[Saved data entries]

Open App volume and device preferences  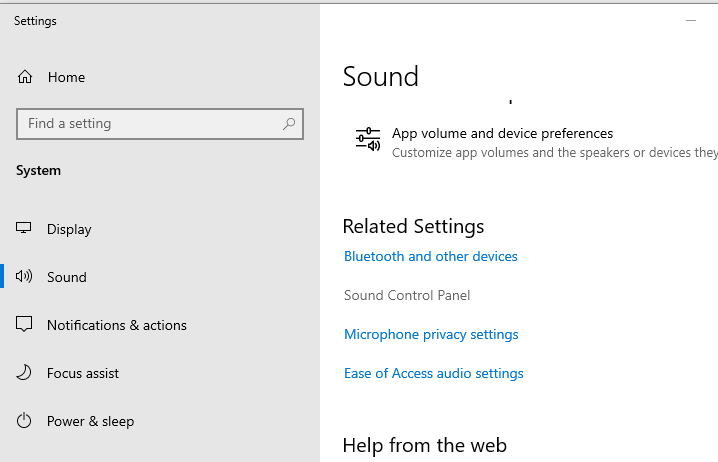click(502, 133)
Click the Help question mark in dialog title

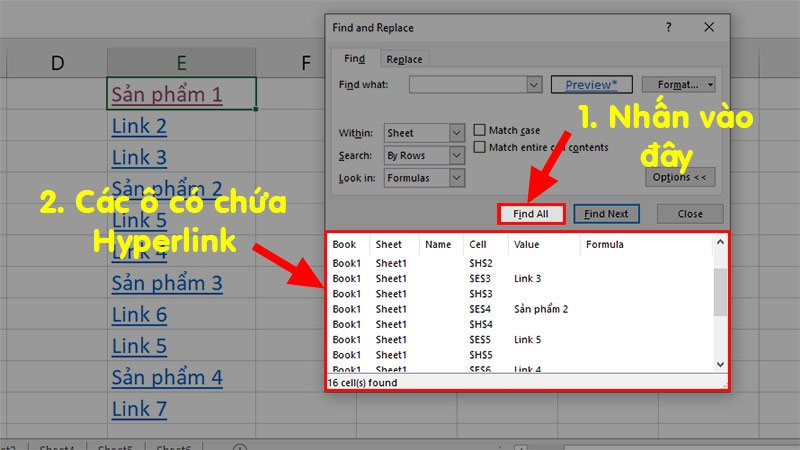coord(664,28)
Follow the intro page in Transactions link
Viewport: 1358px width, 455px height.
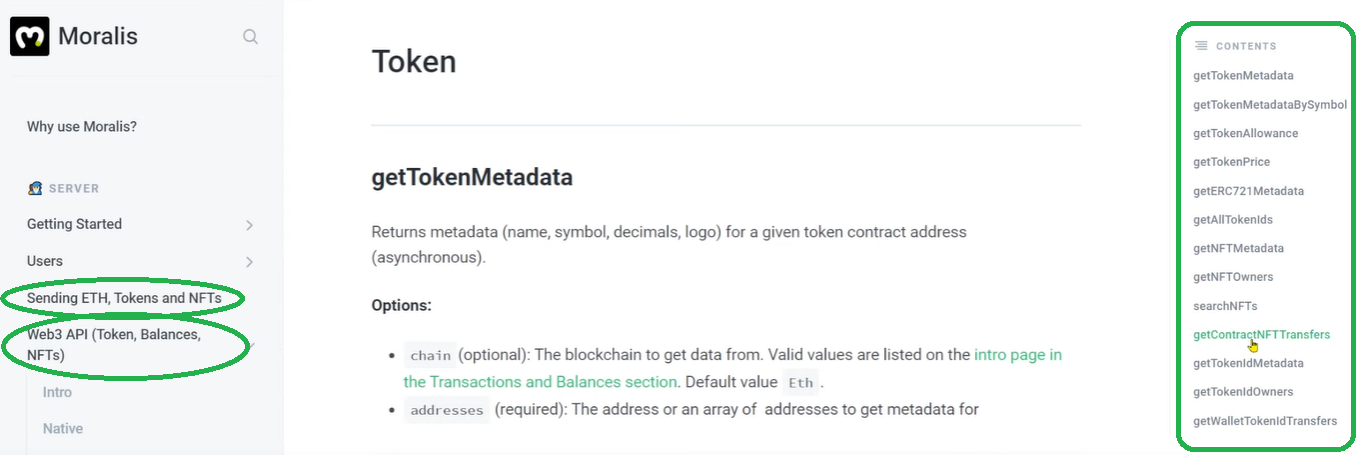tap(1017, 355)
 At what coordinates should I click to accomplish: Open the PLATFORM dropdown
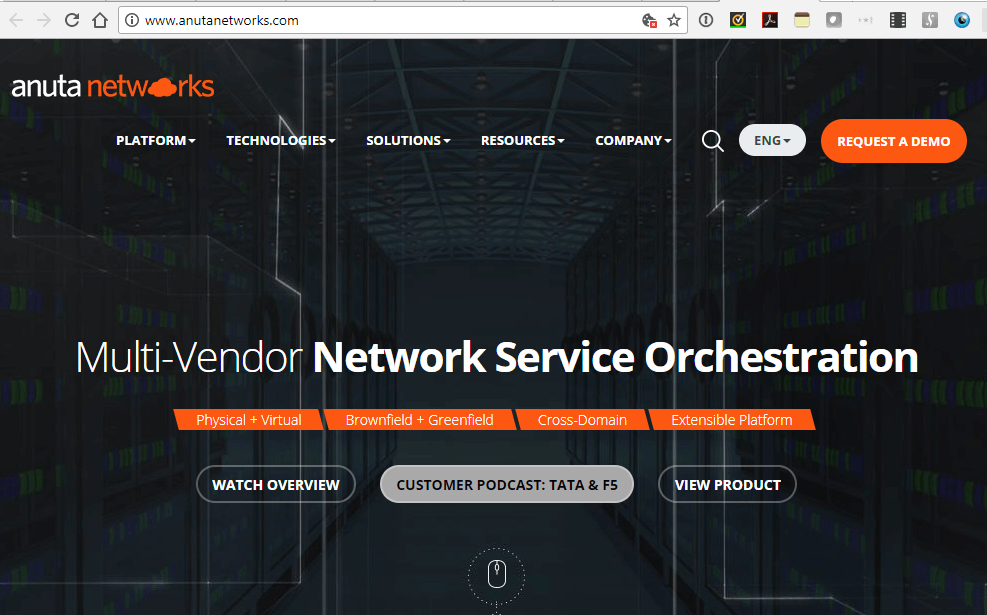[x=155, y=140]
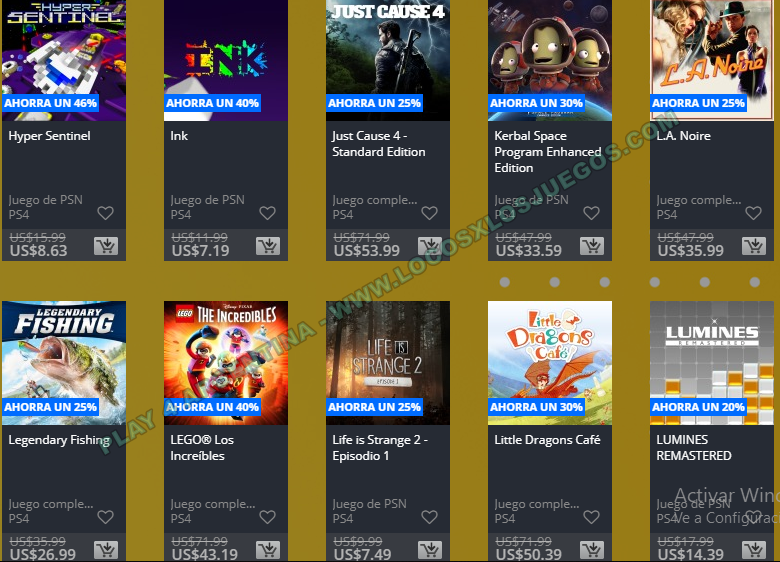Select Legendary Fishing cover art

coord(64,363)

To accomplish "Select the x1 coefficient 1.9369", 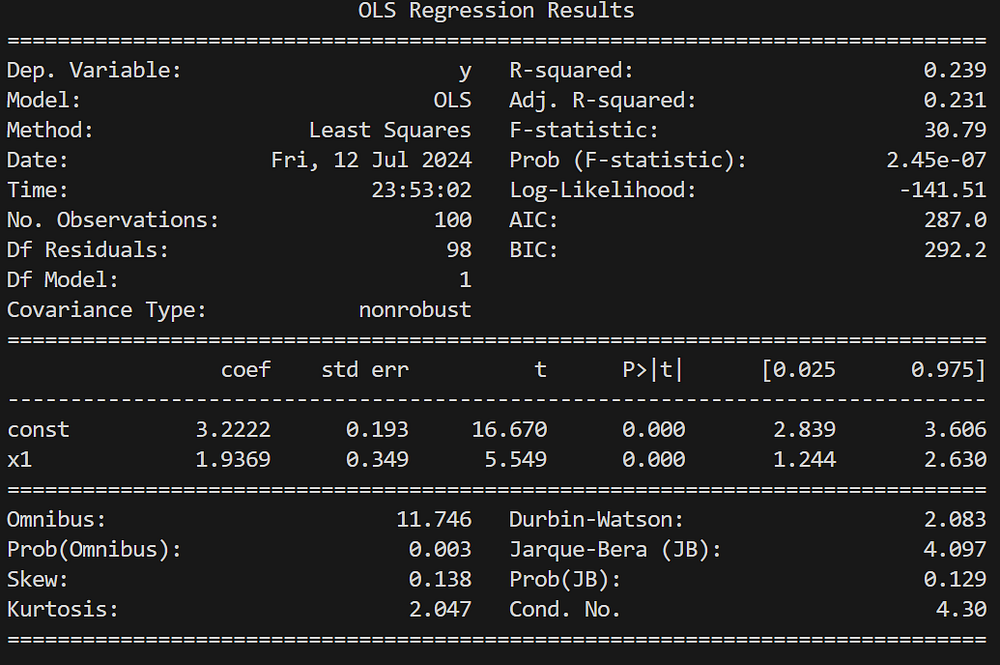I will click(x=233, y=459).
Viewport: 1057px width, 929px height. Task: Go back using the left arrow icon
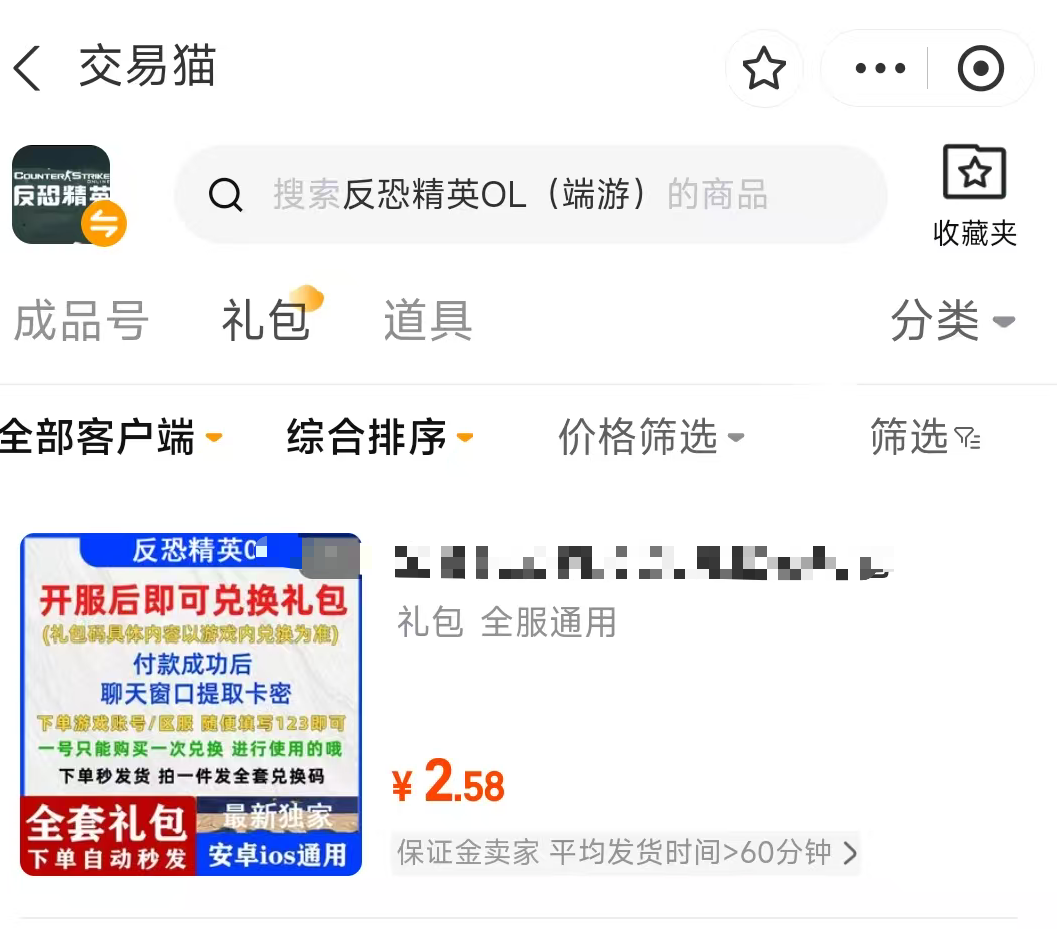[x=28, y=67]
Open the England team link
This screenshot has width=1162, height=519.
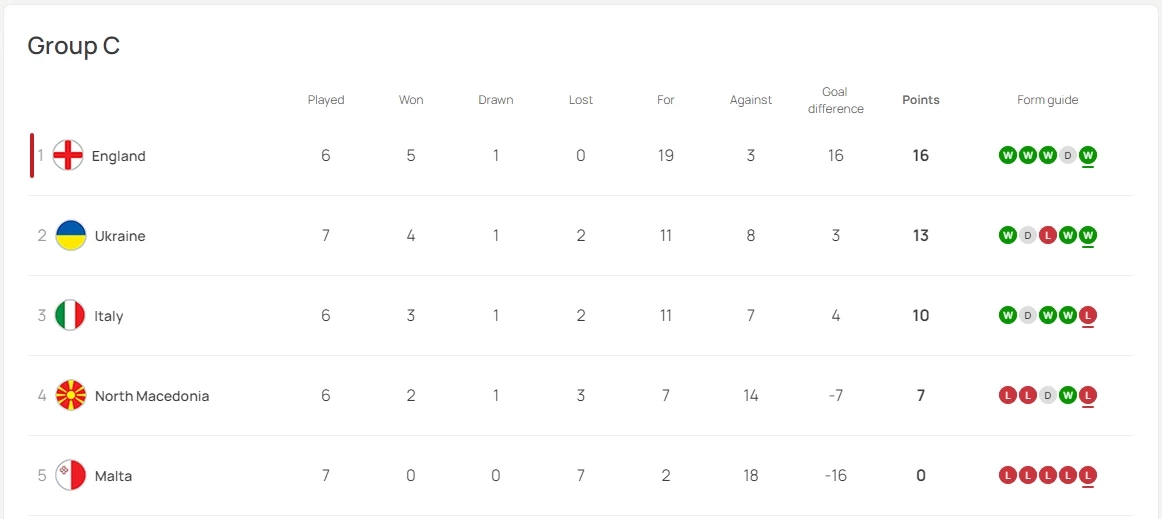click(118, 156)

### [About this task]
Reproduce every line in the data that has the word "link" in it.

### [Task response]
Follow the intro page in Transactions link
Open the England team link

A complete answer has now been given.